Генка — парень в ковбойке и в сапогах, — дыша осторожно и запально, завязал платок на затылке участкового, отошел в сторонку и опять притих, так как Анискин блаженно зажмурился и зябко повел плечами. С плохо выжатого платка вода текла на широкий нос участкового, струилась по груди, заросшей седыми волосами, стекала на траву.
— Господи! — простонал Анискин. — Как хорошо-то!
В платке с четырьмя узелками походил участковый на восточного первобытного бога.
— Вы бы искупались! — сказал Генка.
— Сам купайся!
И опять спокойно, по-слоновьи нелепо переставляя ноги, пошел по улице участковый — глядел в землю мрачно, думал тяжело и напряженно, заметно сутулился, хотя при грандиозной толщине сутулым, конечно, не был. Не поздоровавшись, а только чуточку шевельнув бровями, он миновал деда Крылова, с палкой сидящего на лавочке, не поглядел на окна колхозной конторы, не улыбнулся женщине, которая с полными ведрами шла навстречу. Безмолвно и грозно прошел участковый через половину деревни к тому дому, где находилась милицейская комната. Возле калитки Анискин остановился, запустив руку меж досками, чтобы открыть вертушку, замер.

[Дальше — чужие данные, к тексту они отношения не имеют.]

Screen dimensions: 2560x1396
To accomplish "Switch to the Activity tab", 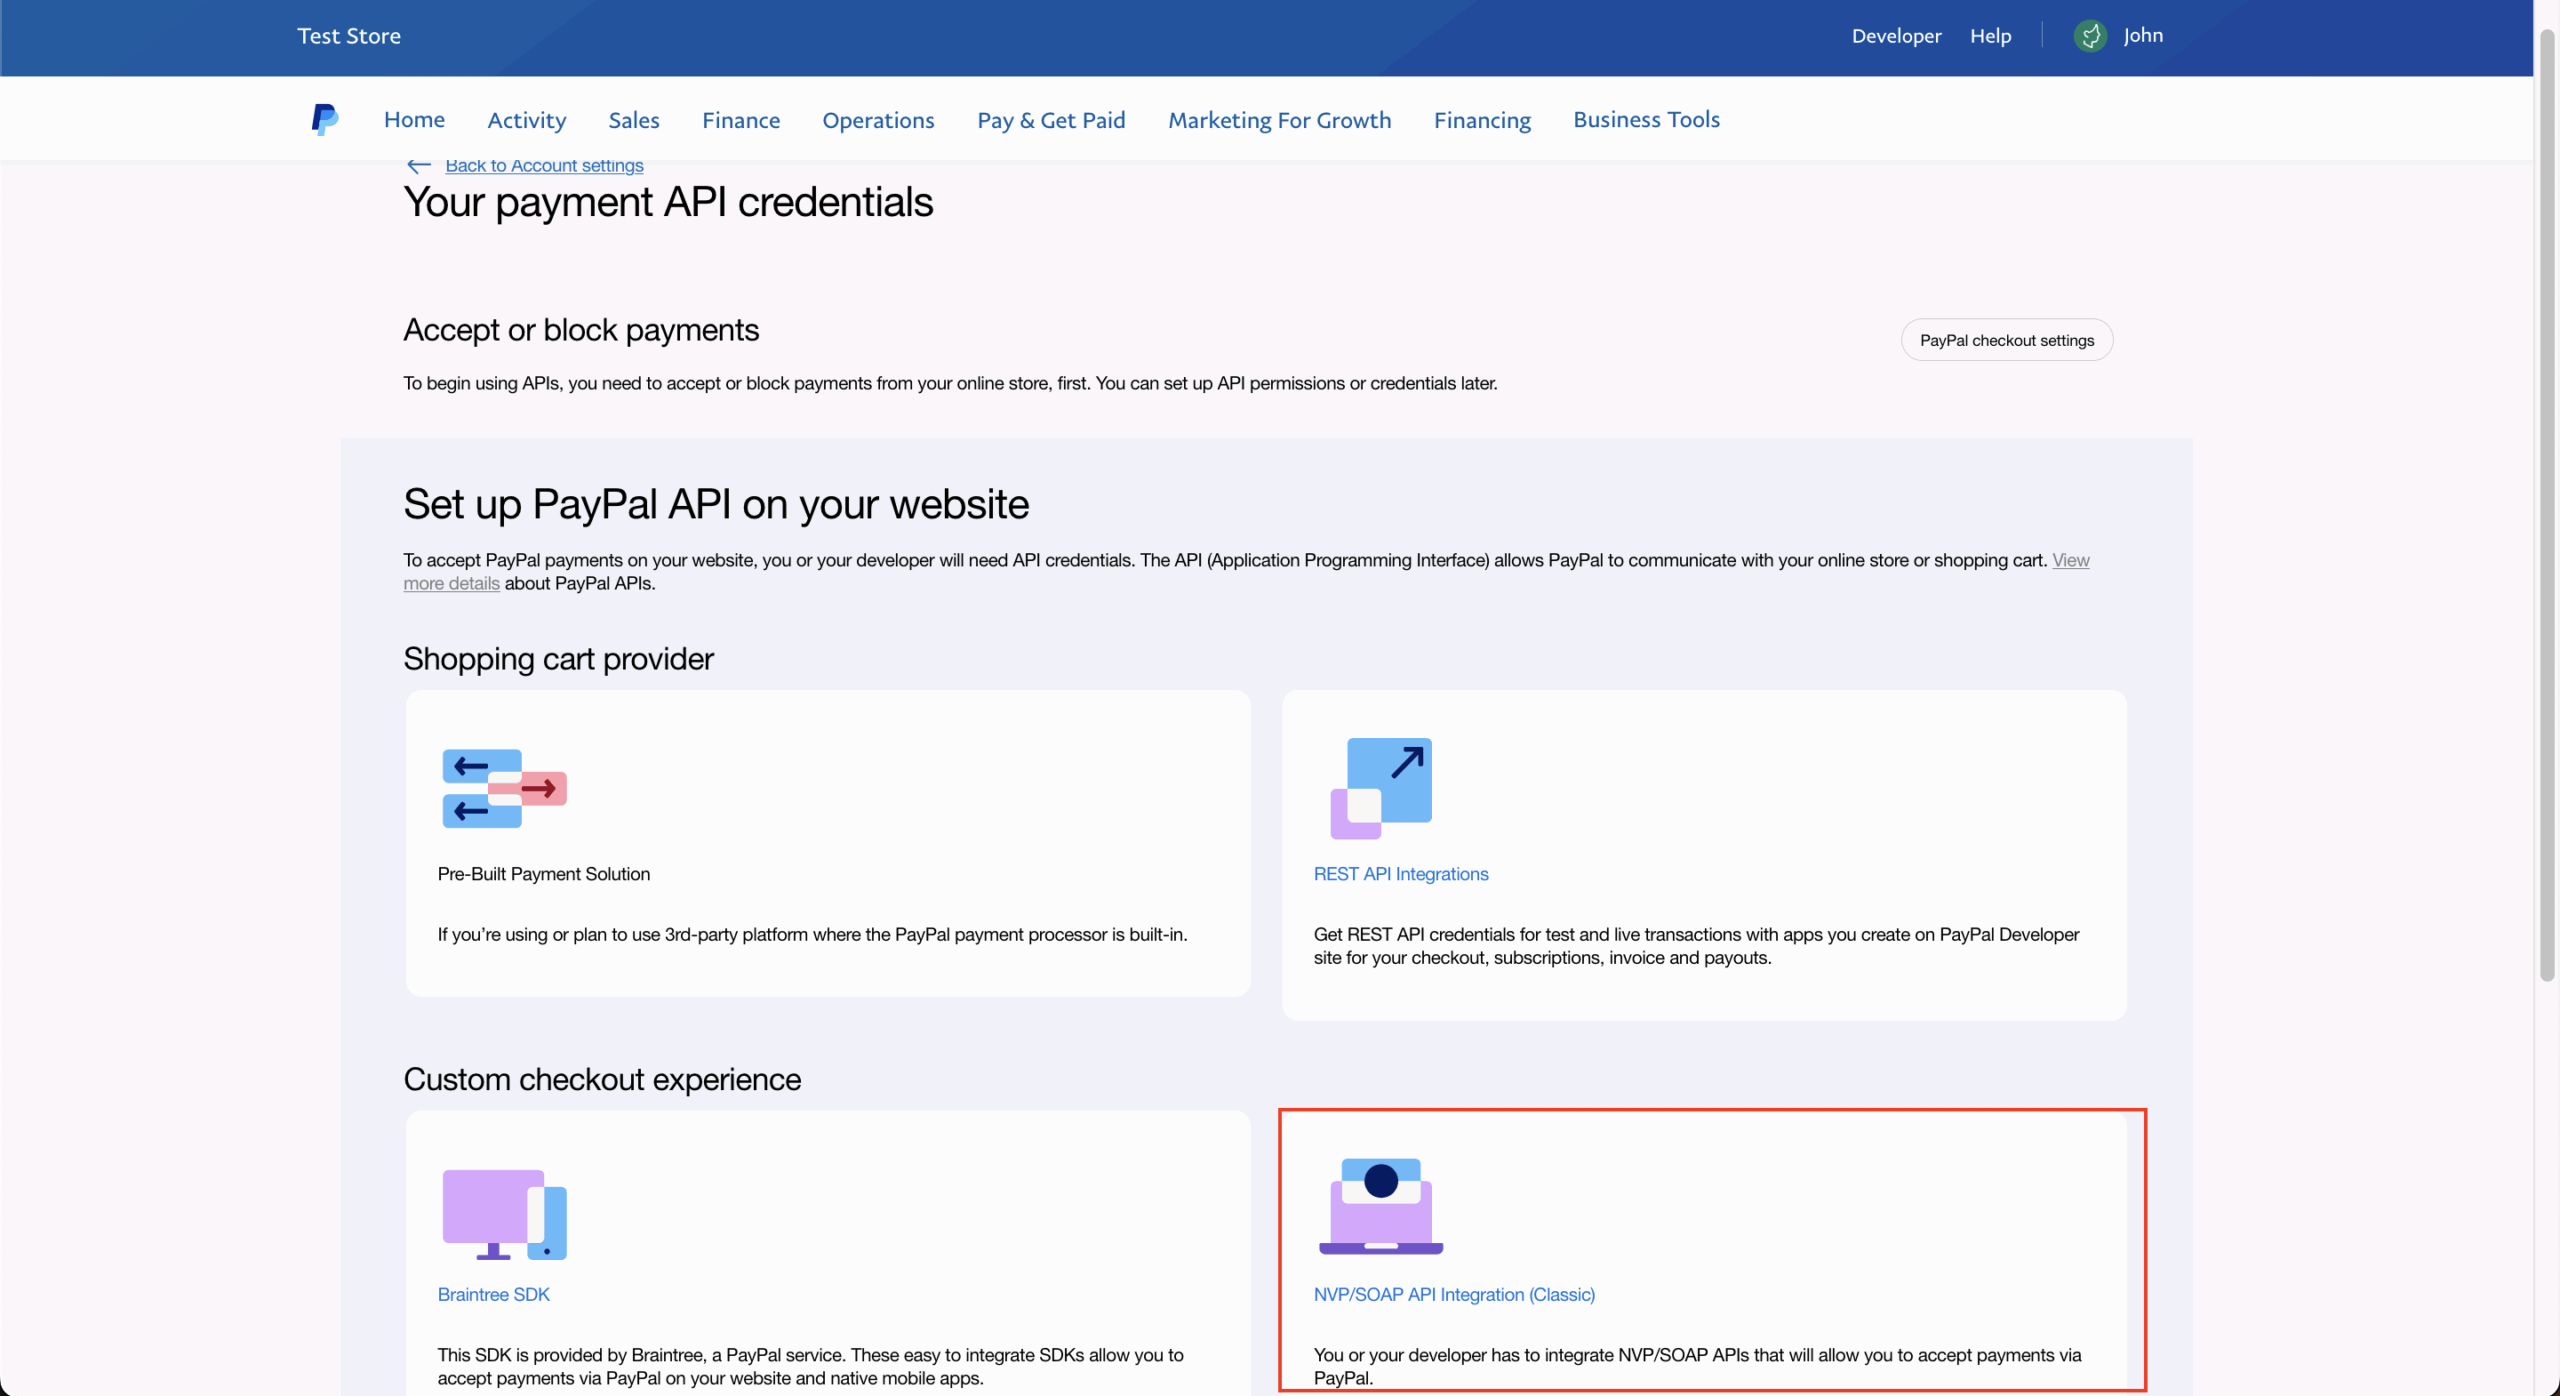I will tap(526, 119).
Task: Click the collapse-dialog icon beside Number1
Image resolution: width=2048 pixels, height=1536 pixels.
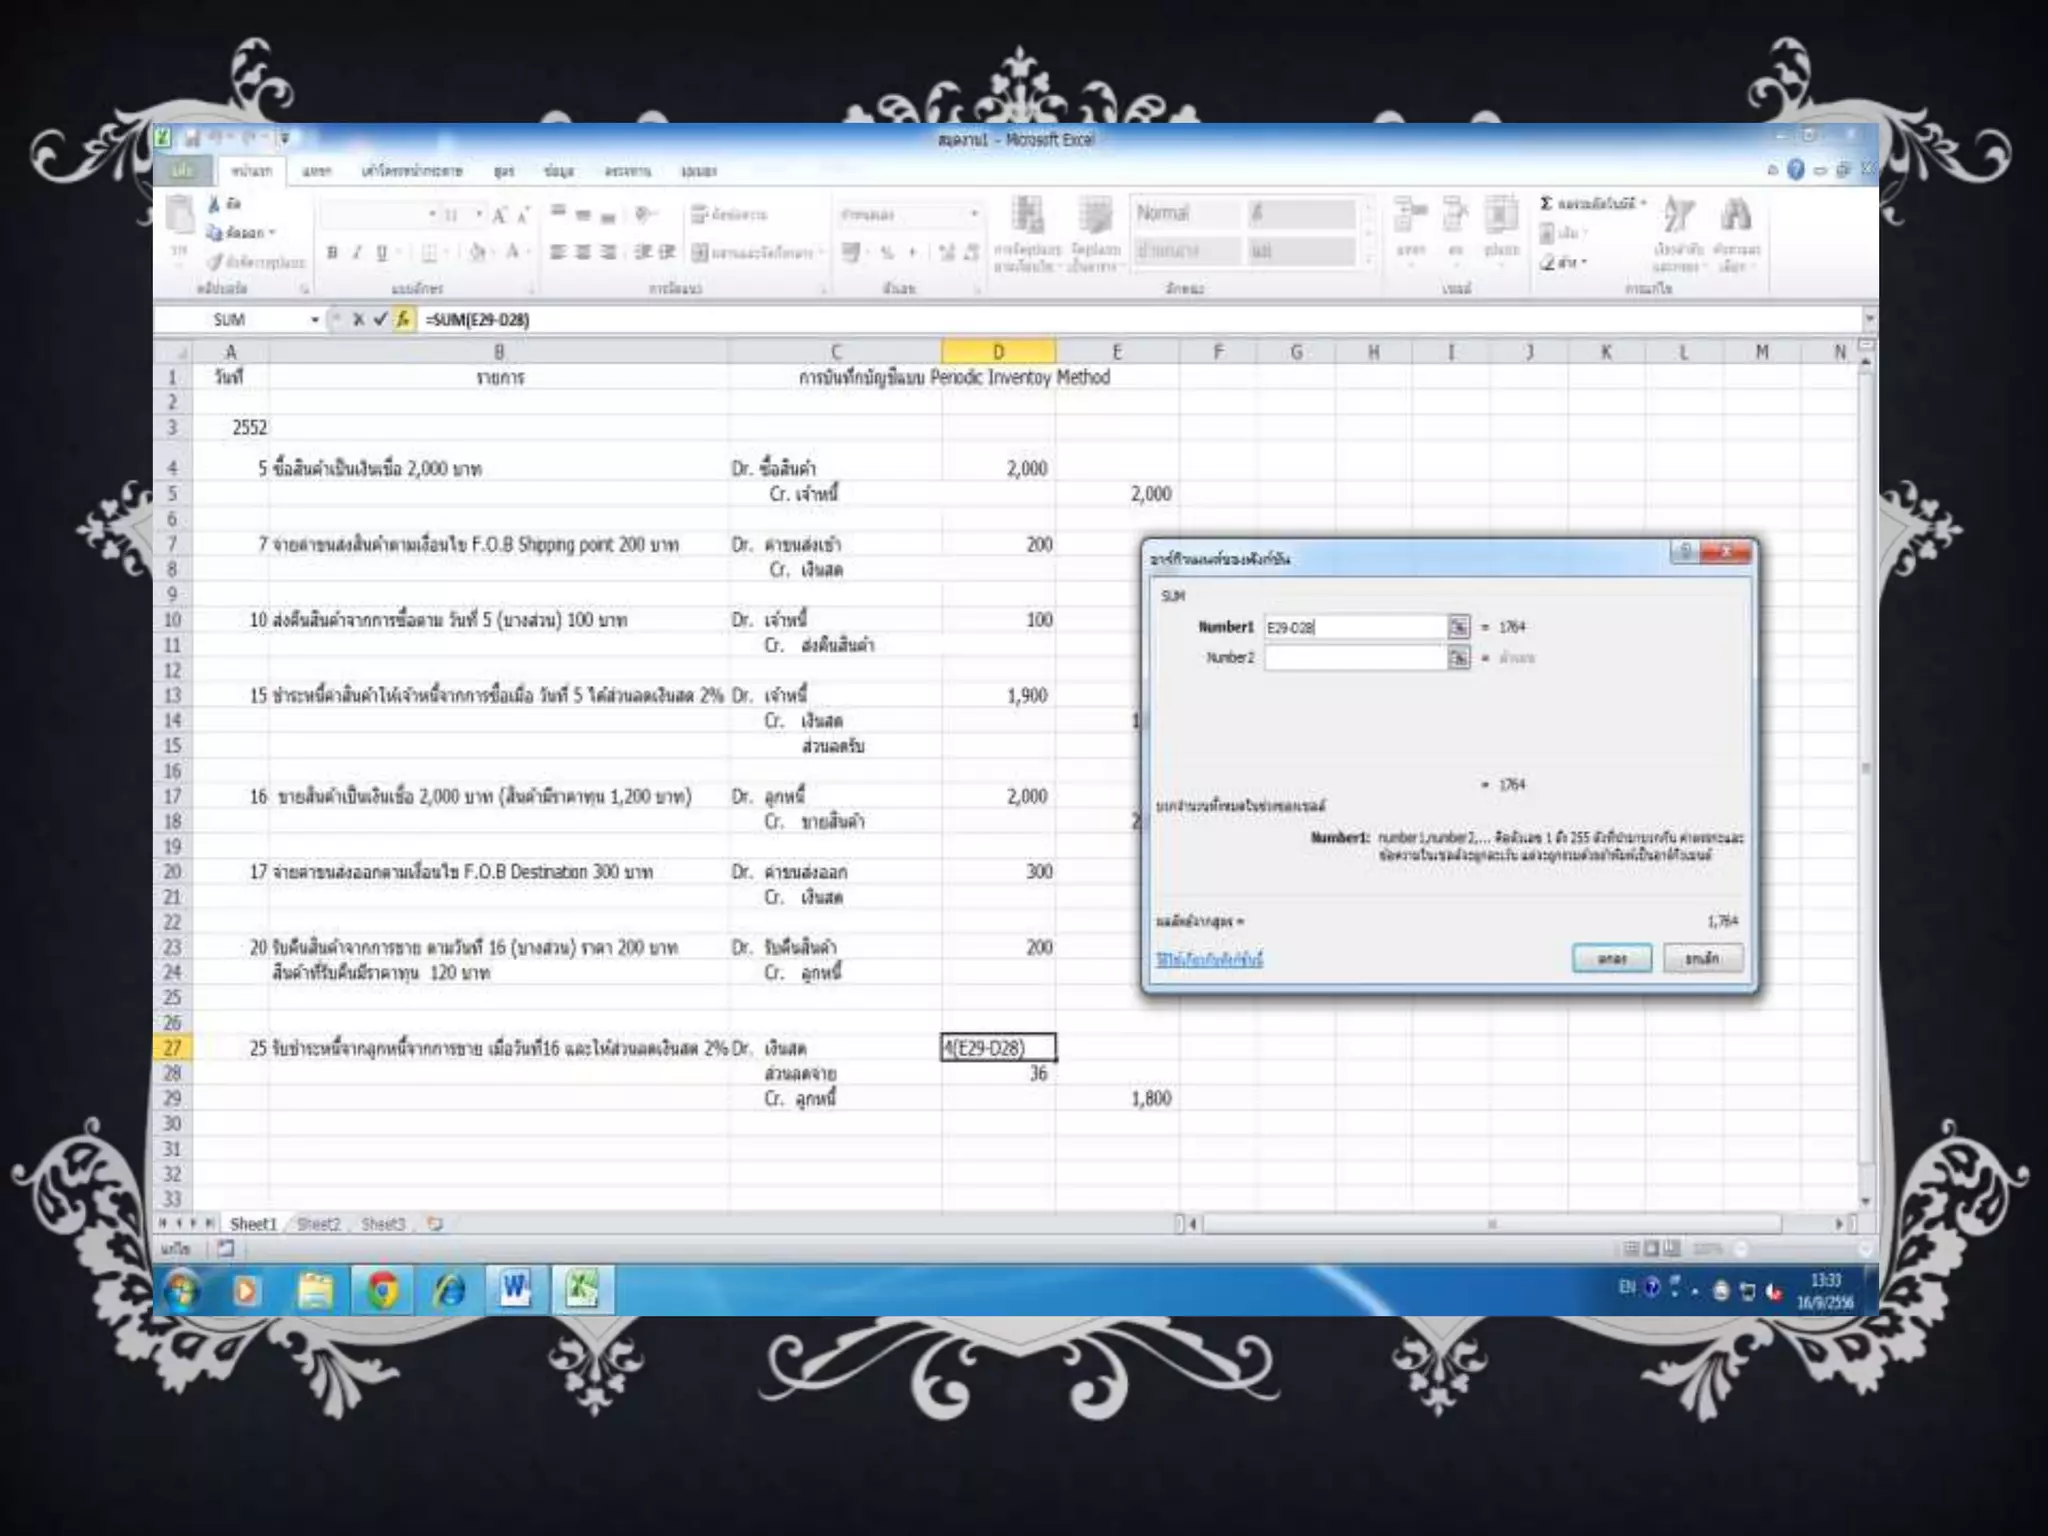Action: (1459, 627)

— Ну, на какой хрен, Генка, ты есть такой? — тоскливо спросил он. — Вот на что ты есть такой, Генка?
Было так тихо, как может быть на краю деревни, где сразу за домами начинаются луг, кедрачи и мелкие березы, что уступами поднимаются к кладбищу; где к последнему дому подбегает веселый ельник, деревья которого похожи на воинов в монгольских остроконечных шапках, а желтые шишки горят чешуйками на кольчугах.
— Пройдем! — тихо сказал участковый. — Пройдем!
Зайдя в темноватую комнату, Анискин приказал Генке встать у дверей, сам сел на табуретку и выложил на стол пудовые руки, сплошь покрытые светлыми волосами. Несколько мгновений участковый сидел неподвижно, затем по-милицейски выкатил глаза и с придыханием произнес:
— А?!
— Мне бы три дня пересидеть, — сказал Генка. — Мне бы только пересидеть до парохода вниз… Три дня!
— У тебя губа не дура, Генка, — подумав, ответил участковый. — Конечно, в понедельник придет «Пролетарий», так тебе и остается два дня, чтобы на нем смыться… У тебя губа не дура! — повторил он и вдруг оглушительно крикнул: — Садись! Садись, страма!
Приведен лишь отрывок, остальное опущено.